Sonnet 4.6 is the workhorse: roughly one-fifth the cost of Opus, and on most coding tasks it returns about 90% of Opus’s quality. For routine refactors, adding HUD elements, wiring up new entities to existing systems — Sonnet is the right default. The new tokenizer in Opus 4.7 (per the published Claude API pricing page) uses up to 35% more tokens for the same text vs. older Anthropic models, so a “cheaper” output rate doesn’t always mean a cheaper request — keep that in mind when comparing per-Mtok numbers across generations.
Haiku 4.5 at $1 / $5 is the smallest member that’s still serious enough to ship with. For purely mechanical work — sprite path edits, constant tweaking, tiny UI patches — Haiku is fine. It’s also a legitimate executor in a Planner+Executor pair if you want to stay inside the Anthropic ecosystem (more on the pattern below).

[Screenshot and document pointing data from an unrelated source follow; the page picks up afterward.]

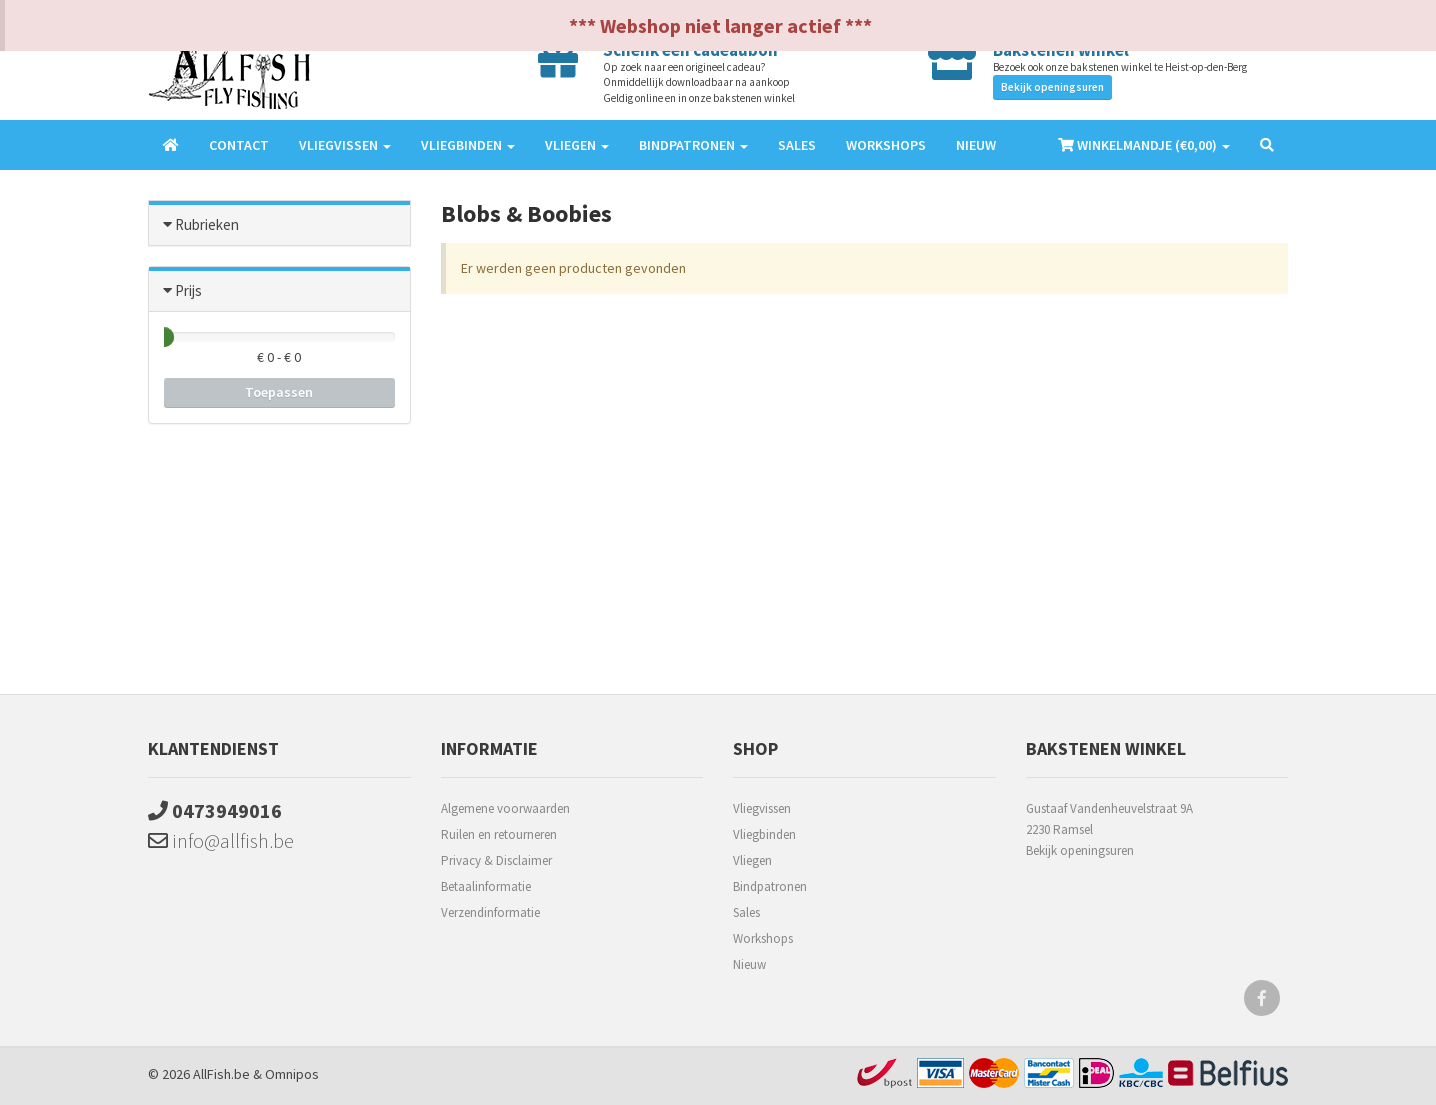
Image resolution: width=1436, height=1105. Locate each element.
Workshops (886, 145)
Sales (797, 145)
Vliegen (752, 860)
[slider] (164, 337)
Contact (239, 145)
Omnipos (292, 1074)
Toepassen (279, 392)
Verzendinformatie (490, 912)
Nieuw (976, 145)
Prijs (188, 290)
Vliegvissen (762, 808)
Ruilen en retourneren (499, 834)
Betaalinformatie (486, 886)
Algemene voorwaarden (505, 808)
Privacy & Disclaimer (496, 860)
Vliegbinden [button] (468, 145)
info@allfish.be (221, 840)
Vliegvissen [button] (345, 145)
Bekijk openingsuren (1052, 87)
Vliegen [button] (577, 145)
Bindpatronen (770, 886)
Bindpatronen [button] (693, 145)
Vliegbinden (764, 834)
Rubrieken (207, 224)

OpenAI: GPT-5.5, GPT-5.4, GPT-5.4 mini
OpenAI’s GPT-5 family is structured like Anthropic’s: a flagship, a value tier, and a mini. The wrinkle is that GPT-5.5’s output token rate is $30/MTok — the highest in the entire chart for a generally available model. Per OpenAI’s published API pricing, cached input tokens are 90% off across the GPT-5 line, which materially changes the math for any session where the system prompt and project context get reused turn after turn (which is every coding session worth caring about).
One detail that catches people: for prompts above 272K tokens, GPT-5.5 input pricing doubles and output pricing rises 1.5×. If your project is already past 200K tokens of context, plan around the threshold or switch to a model that prices long context flat (Opus 4.7 at 1M flat, Gemini 3.1 Pro on its tier system).
GPT-5.5 wins one-shot vibe-code prompts. Drop a paragraph describing a game, and GPT-5.5 commits to architectural choices without three rounds of clarifying questions. That’s exactly what you want when you’re feeling out a prototype in five minutes. It’s the wrong model for a 30-turn session where every turn costs $0.10 of output — that’s where GPT-5.4 (half the price) or 5.4 mini (one-sixth) take over. GPT-5.5 Pro at $30 / $180 sits in a different league entirely; only reach for it on tasks where every other model has actually failed to produce a correct answer, not as a default coding agent.
GPT-5.4 mini at $0.75 / $4.50 is one of the better priced “smart enough to actually use” coding agents in the whole chart. It’s an acceptable executor in a Planner+Executor pair if you’re already paying OpenAI bills and don’t want to add a second vendor.